Дж. Моранди. Пейзаж. 1913


В начале века, точнее, в его первом десятилетии, Моранди выступает как последователь импрессионистов, а также течения «Югендстиль» и болонской школы «Флореаль».

Таковы его прозрачные пейзажи 1910-13 гг. В них итальянская природа, представляющаяся как южная, яркая, контрастная, является нам неожиданной в своей тонкой монохромности. Пейзажи кажутся подернутыми голубоватой дымкой сфумато, так любимой художниками Высокого Возрождения. Они поэтичны и хрупки, и уже в них чувствуется, что художник, стараясь ближе подойти к природе, удаляется от натурализма, что противоположно живописной концепции импрессионистов. В пейзажах Моранди нет ничего эффектного — дорога среди деревьев, освещенная солнцем, изгородь, легкие, прозрачные тени на земле.

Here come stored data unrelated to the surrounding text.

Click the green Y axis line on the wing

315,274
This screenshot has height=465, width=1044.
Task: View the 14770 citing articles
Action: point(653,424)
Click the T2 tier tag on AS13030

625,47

Колорит голубовато-зеленый, гамма сдержанна. Ритм вертикальных стволов и горизонтальных, распластанных на земле теней создает ощущение музыки, светлой и мечтательной.

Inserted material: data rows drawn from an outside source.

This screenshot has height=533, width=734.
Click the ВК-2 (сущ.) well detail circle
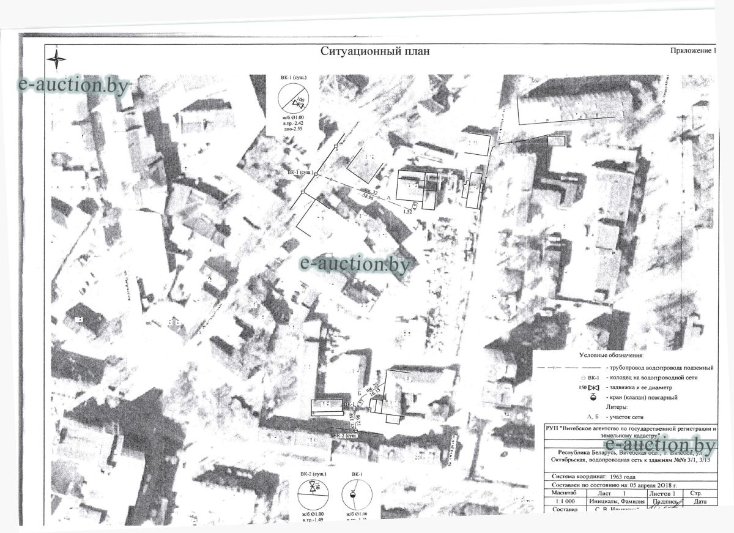click(x=313, y=494)
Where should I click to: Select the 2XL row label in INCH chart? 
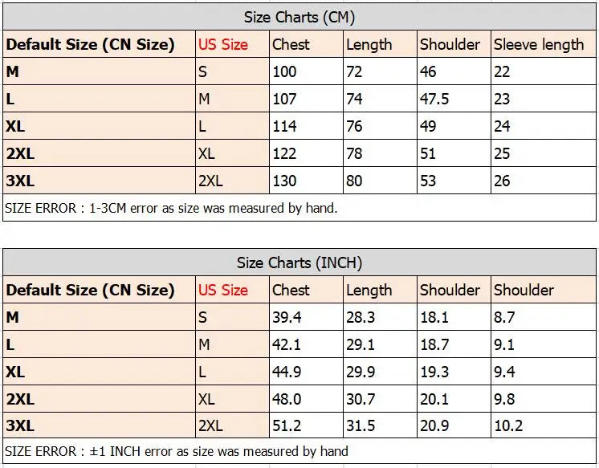point(20,399)
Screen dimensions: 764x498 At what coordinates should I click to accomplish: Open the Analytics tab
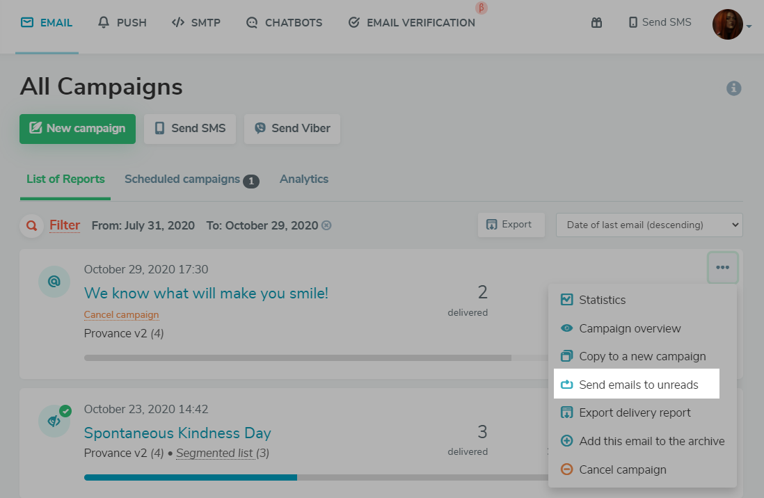tap(303, 179)
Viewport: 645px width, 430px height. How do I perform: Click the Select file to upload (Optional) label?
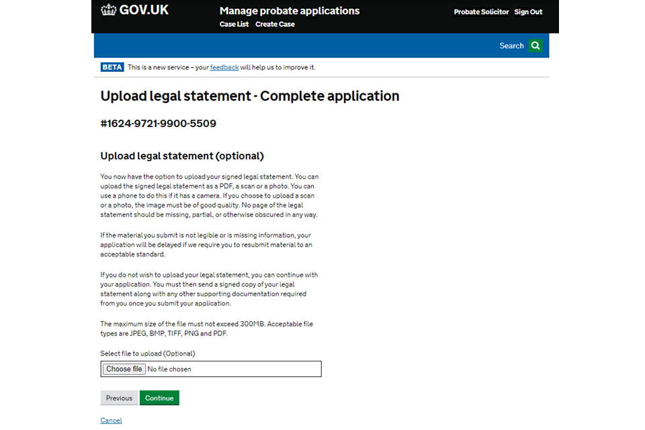point(148,353)
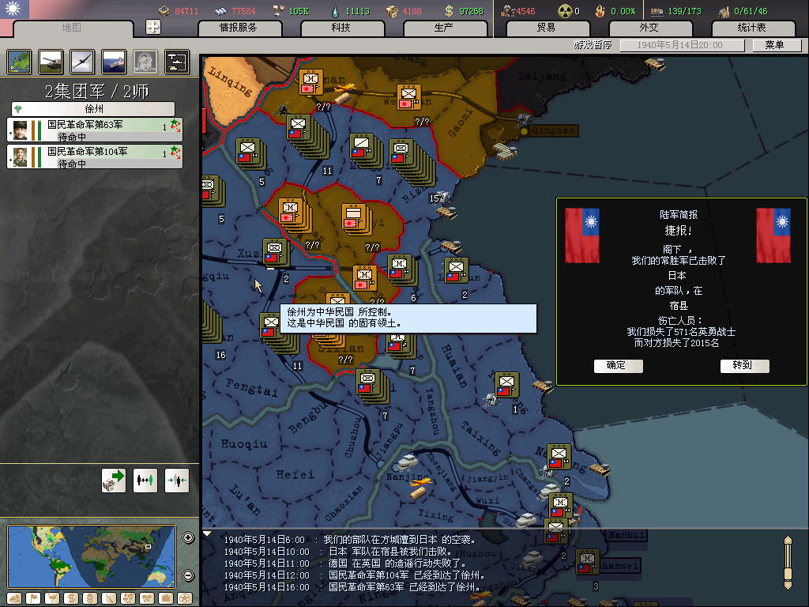Toggle the economic dollar map mode

pyautogui.click(x=70, y=598)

Дж. Моранди. Натюрморт. 1916


Моранди некоторое время был близок и с кубистами. В 1915 г. призывается в армию, но там тяжело заболевает, его комиссуют, и он снова дома. Начинаются годы размышлений. От этого периода сохранилось мало работ — многое им уничтожено.


Дж. Моранди. Натюрморт. 1918


1918-19 гг. называют «метафизическими» в творчестве Моранди. Он пытается выйти за пределы присущего ему конкретного видения, переживает влияние сюрреализма Де Кирико. Таковы его натюрморты этих лет.


Дж. Моранди. Натюрморт


Один из них, хранящийся в Эрмитаже, изображает холодный и безликий манекен в ящике. В миланском натюрморте тот же манекен в окружении столь же застывших, как бы окаменевших, предметов — бутылок, хлеба, курительной трубки и т.д. Моранди рано понял необходимость совмещать современность и традицию. Чтобы глубже узнать итальянскую классику, едет во Флоренцию и тщательно изучает творчество Джотто, Мазаччо, Учелло. Это было не просто возвращение к старым традициям, а соотнесение их с современностью. Несмотря на то, что время до 1915 года было полно несколько лихорадочными поисками нового, он всегда соответствовал самому себе, строгость и дисциплина — его неотъемлемые качества всегда: и в юности, и в зрелом возрасте.


Дж. Моранди. Натюрморт


В появившихся в эти годы натюрмортах заметно умножение пространственных планов, осей композиции, некоторое усиление динамики, скрупулезная моделировка светотени. Его интересует поэзия, загадки, раскрытие внутренней ценности вещи. «Именно обычные вещи оказывают влияние на наш дух. Они раскрывают высшие формы существования, чем занимается искусство. Вещи привычные, родные, на них мы смотрим и не видим» — этот тезис Маринетти из его «Метафизики простых вещей» явно близок Моранди.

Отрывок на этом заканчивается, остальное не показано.